Five Tips for Summer Canyoneering
t was around seven in the morning that we pulled out of Denver, beginning the six-hour drive that would be the start of our four days of canyoneering.
A friend of mine is the experiential education director of a school in Colorado, and we were heading out to map a new route for his class trips. Some of the canyons in southeastern Utah were among the last areas to be surveyed in the U.S. because of their isolation from civilization and lack of water. I didn’t know exactly what I was getting into, but I knew that whatever it was would be an adventure.
Once we arrived, we began the seemingly relaxed venture down the beginning of the canyons, the sandstone around us wearing raw anything it touched. Soon the canyons began to cut deep and narrow, and then deeper still, widening as the rivers joined together.
It’s unlike any other landscape down there — you navigate seemingly un-passable narrows on your way down, one leading to another drop, as the sliver of sky up above you slips farther away. As the light is finally fading, then you hit the water; a quite unnerving thing, rappeling down into an unknown pool of water, especially with all your camera gear on you. So is the path down into the canyons of Utah, a beautifully isolated and mysteriously unforgiving place.

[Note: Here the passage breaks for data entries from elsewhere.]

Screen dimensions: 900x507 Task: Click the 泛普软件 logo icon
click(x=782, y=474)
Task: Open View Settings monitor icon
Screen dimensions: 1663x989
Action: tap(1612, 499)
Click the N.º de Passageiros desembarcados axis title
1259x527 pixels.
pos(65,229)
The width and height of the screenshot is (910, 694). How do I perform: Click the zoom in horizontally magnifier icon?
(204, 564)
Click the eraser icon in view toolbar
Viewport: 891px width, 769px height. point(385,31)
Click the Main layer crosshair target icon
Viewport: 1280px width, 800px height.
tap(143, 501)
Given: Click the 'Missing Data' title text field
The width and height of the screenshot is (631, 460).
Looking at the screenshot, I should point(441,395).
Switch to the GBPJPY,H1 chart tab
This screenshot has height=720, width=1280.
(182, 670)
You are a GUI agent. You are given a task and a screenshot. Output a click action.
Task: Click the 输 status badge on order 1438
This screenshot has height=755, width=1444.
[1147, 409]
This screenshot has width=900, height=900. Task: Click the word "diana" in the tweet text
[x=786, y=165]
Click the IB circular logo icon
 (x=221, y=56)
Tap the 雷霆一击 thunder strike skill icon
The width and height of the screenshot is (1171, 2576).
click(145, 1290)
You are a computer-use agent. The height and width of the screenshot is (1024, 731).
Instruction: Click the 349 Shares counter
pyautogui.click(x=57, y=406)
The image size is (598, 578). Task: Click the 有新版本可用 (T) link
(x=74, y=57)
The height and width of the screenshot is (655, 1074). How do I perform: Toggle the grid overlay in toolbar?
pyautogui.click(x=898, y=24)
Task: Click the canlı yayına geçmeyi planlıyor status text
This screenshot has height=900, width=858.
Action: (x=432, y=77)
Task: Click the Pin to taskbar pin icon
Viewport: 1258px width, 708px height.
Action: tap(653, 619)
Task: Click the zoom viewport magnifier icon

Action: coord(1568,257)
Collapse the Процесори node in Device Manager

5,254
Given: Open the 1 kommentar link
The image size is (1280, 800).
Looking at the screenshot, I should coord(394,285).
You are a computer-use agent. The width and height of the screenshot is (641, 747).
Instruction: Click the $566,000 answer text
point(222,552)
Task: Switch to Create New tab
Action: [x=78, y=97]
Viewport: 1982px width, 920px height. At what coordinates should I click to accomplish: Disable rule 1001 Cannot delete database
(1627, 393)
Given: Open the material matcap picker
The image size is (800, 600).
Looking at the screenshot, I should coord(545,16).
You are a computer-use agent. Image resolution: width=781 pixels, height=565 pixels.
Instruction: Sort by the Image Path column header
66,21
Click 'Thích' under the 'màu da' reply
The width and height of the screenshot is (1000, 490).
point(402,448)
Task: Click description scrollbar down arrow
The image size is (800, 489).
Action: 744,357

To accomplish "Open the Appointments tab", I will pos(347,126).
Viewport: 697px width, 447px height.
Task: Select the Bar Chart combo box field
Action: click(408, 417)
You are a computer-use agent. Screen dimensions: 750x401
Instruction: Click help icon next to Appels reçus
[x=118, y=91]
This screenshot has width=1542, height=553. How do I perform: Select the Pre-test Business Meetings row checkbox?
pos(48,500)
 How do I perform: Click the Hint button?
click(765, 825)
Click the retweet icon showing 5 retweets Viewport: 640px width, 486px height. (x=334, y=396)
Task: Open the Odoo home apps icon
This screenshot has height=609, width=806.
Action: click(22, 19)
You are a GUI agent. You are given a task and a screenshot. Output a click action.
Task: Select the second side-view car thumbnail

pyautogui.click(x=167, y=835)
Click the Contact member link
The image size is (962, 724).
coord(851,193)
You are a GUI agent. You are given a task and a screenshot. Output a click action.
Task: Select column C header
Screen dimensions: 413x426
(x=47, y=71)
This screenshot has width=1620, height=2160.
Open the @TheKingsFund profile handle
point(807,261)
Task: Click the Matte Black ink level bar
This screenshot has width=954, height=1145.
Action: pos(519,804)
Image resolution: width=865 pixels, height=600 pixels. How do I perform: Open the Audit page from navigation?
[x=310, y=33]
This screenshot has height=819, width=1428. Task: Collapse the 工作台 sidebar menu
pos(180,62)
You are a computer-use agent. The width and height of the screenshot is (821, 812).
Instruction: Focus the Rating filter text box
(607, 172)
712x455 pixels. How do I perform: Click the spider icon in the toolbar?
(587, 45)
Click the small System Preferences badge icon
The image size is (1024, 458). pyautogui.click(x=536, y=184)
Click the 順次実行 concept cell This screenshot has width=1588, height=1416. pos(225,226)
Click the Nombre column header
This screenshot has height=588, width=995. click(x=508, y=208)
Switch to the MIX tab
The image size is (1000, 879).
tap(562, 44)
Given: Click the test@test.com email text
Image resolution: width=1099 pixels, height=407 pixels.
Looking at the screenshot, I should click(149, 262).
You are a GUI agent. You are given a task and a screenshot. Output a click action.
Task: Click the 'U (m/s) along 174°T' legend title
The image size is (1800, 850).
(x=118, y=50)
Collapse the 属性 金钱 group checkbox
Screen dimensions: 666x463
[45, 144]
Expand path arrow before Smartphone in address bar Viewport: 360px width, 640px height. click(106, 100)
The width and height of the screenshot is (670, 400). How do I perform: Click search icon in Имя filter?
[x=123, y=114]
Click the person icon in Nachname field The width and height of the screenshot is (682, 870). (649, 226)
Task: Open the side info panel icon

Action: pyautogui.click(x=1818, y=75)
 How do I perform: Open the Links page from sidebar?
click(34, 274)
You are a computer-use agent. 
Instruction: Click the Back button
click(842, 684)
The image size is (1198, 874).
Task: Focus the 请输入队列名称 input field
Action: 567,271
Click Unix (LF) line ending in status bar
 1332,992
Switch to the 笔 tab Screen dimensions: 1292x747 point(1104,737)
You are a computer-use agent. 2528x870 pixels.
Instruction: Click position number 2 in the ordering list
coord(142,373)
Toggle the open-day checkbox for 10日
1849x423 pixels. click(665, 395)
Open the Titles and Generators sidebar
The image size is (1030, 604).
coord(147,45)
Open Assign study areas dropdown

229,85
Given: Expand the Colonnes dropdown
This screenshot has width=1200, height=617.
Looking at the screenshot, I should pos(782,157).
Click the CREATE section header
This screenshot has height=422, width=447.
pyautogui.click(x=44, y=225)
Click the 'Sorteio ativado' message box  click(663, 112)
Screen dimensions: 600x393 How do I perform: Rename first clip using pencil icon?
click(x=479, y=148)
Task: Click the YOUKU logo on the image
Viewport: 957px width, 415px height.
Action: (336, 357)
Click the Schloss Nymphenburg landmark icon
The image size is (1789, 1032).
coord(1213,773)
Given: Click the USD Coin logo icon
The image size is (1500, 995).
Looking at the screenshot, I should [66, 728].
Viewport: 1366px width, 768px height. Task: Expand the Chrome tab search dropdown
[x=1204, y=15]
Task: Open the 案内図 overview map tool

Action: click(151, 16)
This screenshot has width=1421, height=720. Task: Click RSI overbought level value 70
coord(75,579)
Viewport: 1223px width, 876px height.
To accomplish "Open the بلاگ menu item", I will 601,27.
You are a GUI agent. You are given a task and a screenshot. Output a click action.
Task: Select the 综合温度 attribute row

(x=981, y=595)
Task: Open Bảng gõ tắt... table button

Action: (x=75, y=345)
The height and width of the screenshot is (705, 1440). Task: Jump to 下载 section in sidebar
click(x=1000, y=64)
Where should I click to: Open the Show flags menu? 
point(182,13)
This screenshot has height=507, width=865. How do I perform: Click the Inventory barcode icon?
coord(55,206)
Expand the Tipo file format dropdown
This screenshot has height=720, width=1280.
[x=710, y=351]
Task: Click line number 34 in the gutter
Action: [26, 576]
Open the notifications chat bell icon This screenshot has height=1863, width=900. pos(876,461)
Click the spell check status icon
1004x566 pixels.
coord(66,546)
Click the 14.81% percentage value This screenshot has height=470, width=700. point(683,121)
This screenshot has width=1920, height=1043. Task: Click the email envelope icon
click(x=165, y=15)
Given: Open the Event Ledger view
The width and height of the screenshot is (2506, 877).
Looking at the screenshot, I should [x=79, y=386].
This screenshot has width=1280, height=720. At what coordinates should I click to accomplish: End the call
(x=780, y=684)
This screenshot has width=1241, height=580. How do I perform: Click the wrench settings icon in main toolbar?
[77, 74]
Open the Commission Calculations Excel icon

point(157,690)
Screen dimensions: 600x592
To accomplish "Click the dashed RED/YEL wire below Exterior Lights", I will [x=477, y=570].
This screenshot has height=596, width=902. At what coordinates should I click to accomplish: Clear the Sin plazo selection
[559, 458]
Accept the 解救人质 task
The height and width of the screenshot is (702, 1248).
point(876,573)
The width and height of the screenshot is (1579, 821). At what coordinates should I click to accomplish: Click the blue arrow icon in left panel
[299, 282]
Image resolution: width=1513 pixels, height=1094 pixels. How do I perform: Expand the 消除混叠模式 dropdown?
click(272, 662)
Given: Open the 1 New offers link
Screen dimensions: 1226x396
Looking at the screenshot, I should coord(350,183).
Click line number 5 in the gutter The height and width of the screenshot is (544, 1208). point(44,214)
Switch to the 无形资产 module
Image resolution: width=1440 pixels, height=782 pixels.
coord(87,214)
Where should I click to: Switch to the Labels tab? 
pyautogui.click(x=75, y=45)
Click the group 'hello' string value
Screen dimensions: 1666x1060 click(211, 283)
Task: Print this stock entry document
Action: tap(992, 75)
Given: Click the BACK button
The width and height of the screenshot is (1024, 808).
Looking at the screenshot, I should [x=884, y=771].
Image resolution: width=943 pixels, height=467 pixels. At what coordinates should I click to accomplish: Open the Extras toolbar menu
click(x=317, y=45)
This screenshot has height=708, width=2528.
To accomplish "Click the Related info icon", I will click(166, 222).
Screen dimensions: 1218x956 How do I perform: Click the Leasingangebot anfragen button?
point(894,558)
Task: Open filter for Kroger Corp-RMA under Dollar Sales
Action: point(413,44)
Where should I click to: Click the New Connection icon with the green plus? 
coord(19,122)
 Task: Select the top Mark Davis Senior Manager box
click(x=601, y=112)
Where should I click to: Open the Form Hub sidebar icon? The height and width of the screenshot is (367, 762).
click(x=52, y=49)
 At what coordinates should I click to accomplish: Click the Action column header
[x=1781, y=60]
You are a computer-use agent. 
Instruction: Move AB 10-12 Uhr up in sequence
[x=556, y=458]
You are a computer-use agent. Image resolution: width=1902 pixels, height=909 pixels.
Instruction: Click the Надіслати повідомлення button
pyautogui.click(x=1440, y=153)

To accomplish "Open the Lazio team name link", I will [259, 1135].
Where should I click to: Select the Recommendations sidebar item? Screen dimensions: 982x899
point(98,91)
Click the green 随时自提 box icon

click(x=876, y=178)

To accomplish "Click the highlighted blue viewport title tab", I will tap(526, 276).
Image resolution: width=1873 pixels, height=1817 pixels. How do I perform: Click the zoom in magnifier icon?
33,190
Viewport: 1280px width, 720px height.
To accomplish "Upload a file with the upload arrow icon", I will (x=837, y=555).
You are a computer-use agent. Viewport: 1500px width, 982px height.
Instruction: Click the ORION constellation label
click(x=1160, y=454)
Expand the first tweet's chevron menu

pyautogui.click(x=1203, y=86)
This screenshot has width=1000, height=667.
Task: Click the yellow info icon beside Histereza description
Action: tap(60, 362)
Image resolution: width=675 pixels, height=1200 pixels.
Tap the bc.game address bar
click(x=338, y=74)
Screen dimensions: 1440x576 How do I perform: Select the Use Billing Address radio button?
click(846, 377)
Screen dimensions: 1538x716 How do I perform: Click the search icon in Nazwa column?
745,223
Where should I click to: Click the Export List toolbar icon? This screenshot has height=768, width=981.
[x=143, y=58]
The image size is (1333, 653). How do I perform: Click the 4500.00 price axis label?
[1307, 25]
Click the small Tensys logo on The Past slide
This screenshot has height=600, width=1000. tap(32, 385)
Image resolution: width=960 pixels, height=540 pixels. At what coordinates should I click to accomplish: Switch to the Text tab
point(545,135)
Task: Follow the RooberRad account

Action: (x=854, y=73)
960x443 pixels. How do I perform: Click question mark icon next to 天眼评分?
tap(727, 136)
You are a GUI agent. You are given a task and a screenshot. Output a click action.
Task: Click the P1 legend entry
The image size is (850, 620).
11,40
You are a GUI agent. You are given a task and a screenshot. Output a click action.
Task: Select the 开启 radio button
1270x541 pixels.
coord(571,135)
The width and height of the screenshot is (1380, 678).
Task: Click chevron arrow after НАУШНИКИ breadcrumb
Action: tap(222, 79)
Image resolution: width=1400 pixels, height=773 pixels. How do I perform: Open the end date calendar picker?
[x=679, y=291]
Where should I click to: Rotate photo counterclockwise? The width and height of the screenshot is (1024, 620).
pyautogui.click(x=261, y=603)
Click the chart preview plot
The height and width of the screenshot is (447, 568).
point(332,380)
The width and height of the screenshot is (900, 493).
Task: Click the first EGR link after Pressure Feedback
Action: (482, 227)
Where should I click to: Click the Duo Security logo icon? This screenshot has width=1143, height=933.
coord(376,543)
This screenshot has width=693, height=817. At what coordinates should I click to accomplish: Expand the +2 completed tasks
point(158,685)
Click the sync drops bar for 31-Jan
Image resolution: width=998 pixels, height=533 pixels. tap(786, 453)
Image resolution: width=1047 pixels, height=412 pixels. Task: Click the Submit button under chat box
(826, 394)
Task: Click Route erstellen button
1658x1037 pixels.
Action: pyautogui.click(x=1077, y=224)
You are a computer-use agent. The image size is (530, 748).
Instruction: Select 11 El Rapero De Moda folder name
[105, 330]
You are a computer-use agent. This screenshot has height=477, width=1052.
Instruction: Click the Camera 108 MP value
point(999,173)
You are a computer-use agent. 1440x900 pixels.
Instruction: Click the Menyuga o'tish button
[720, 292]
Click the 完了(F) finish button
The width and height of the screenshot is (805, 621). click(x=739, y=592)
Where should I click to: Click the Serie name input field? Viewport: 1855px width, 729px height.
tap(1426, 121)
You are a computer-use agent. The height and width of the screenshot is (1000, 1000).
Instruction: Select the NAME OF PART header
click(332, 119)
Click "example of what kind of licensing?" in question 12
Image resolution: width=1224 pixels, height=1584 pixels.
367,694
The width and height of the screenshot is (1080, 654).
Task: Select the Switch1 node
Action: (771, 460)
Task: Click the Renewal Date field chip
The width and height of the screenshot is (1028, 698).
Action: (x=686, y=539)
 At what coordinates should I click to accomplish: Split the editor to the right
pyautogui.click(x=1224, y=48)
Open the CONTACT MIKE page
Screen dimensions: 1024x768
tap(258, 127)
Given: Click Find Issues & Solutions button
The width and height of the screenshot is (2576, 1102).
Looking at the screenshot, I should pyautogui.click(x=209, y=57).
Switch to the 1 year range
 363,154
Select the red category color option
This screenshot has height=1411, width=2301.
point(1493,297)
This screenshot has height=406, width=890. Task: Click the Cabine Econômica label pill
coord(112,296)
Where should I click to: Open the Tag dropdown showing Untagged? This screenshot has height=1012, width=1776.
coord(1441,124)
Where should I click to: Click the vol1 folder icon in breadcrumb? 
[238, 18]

Canyoonering is an amazing experience — one that requires lots of knowledge, skill, and good instincts. Here are five tips for making the trip as safe as possible.
Number One: You must have extensive climbing experience with setting anchors and rappelling. You also need to be able to navigate well, because getting lost out here isn’t very forgiving. If you don’t know where you’re going, hire a guide.
Number Two: You live with water. Take at least three liters carrying capacity of water with you. There are spots to refill in the canyons, but research beforehand where those might be and know that they will change depending on weather. Chlorine tabs or a filter should be used to treat the water, as it can be stagnant.
Number Three: You die with water. Rain is uncommon in the summer but if you do get rain it can be deadly. A flash flood can leave you in the path of thousands of gallons of water rushing through the slot canyons, not a good thing. Always check the weather forecast for rain and camp well above any dry river beds.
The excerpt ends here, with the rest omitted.